BACAAN:
====

Resume : 13
Gelombang : 29
Hari, tanggal : Senin, 24 Juli 2023
Narasumber : Miftahul Hadi, S.Pd
Moderator : Gina Dwi Septiani, S.Pd., M.Pd
Pergi
ke pasar membeli delima
Pulangnya
mampir ke toko zaitun
Marilah
kita sambut bersama-sama
Mas
Miftah narasumber Kaidah Pantun
Pantun pembuka pertemuan KBMN 29 malam ini oleh moderator Ibu Gina Septiani, S.Pd., M.Pd yang langsung disambut pantun juga oleh Narasumber Bapak Miftahul Hadi, S.Pd.
Banjir kanal jembatan patah,
Jatuh ke semak di pinggir kali,
Salam kenal saya mas Miftah,
Dari Demak berjuluk kota wali.
Sesuai pantun, kita berkenalan dulu dengan narasumber Bapak Miftahul Hadi, S.Pd. Beliau Guru SD Negeri Raji 1 Demak, Guru penggerak angkatan 5, NSBPB Kemendikbudristek gelombang 3, dan finalis Festival Pantun Pendidikan Negeri Serumpun (kategori guru) tingkat ASEAN. Beliau juga jebolan KBMN ke-17 dengan segudang buku solo dan buku antologi. Malam ini narasumber memperkenalkan tentang pantun yang tersebar di seluruh wilayah Indonesia.
Ada beberapa penyebutan untuk pantun yang dikenal di masing-masing daerah di Indonesia, Menurut Suseno (2006) di Tapanuli, pantun dikenal dengan nama ende-ende.
Contoh:
Molo
mandurung ho dipabu,
Tampul
si mardulang-dulang,
Molo
malungun ho diahu,
Tatap
siru mondang bulan.
Sedangkan di Sunda, pantun dikenal dengan nama paparikan.
Contoh:
Sing
getol nginam jajamu,
Ambeh
jadi kuat urat,
Sing
getol naengan elmu,
Gunana
dunya akhirat.
Pada
masyarakat Jawa, pantun dikenal dengan sebutan parikan.
Contoh:
Kabeh-kabeh
gelung konde,
Kang
endi kang gelung Jawa,
Kabeh-kabeh
ana kang duwe,
Kang
endi sing durung ana.
Keberagaman penyebutan pantun di masing-masing daerah menunjukan hasanah budaya yang ada di Indonesia. Pantun sendiri telah ditetapkan sebagai warisan budaya tak benda secara nasional pada tahun 2014. Menyusul pada tanggal 17 Desember 2020 pantun ditetapkan sebagai warisan budaya tak benda oleh UNESCO pada sesi ke 15 intergovernmental comittee for the safeguarding of the intangible cultural heritage.
Dengan penetapan tersebut, bukan berarti kita tidak perlu berbuat apa-apa lagi, justru untuk terus memelihara sebagai warisan budaya tak benda dunia, pantun harus terus dikaji, ditulis sehingga terus lestari di masyarakat. Pantun seringkali kita dengar saat pidato atau sambutan. Namun yang membuat khawatir adalah pantun digunakan untuk mengolok-olok, ujaran kebencian seperti yang sering kita saksikan di acara televisi.
Untuk lebih mengenal apa itu pantun, berikut
beberapa definisi mengenai pantun.

====

DATA YANG DIBERIKAN:

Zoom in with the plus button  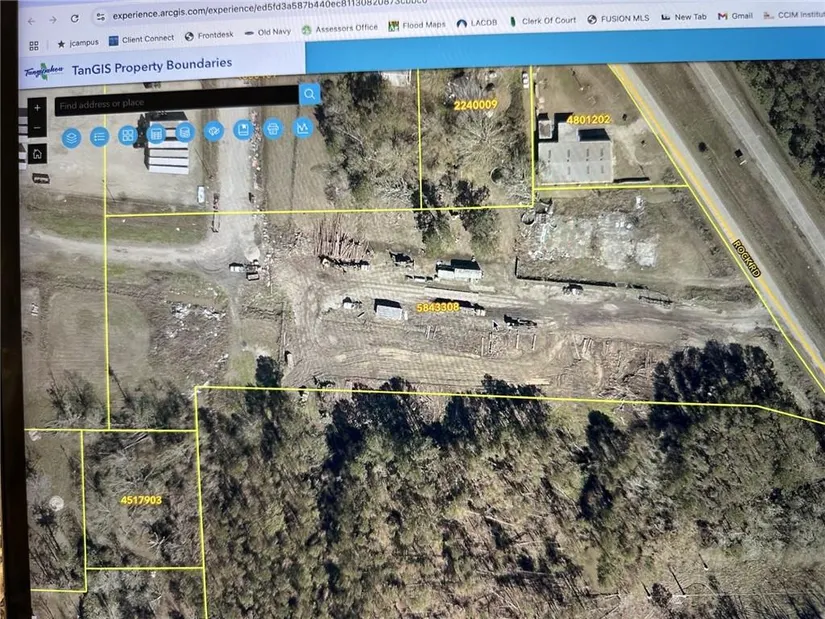click(x=37, y=107)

====

SOAL LATIHAN:
a. Menurut bacaan tentang pantun, kapan UNESCO menetapkan pantun sebagai warisan budaya tak benda?
b. Salin bagian bacaan tentang pantun dari "Keberagaman penyebutan pantun" sampai "intangible cultural heritage." tanpa mengubah satu kata pun.
Data ini tidak berhubungan dengan bacaan.

JAWABAN LATIHAN:
a. UNESCO menetapkannya pada tanggal 17 Desember 2020.

b.
Keberagaman penyebutan pantun di masing-masing daerah menunjukan hasanah budaya yang ada di Indonesia. Pantun sendiri telah ditetapkan sebagai warisan budaya tak benda secara nasional pada tahun 2014. Menyusul pada tanggal 17 Desember 2020 pantun ditetapkan sebagai warisan budaya tak benda oleh UNESCO pada sesi ke 15 intergovernmental comittee for the safeguarding of the intangible cultural heritage.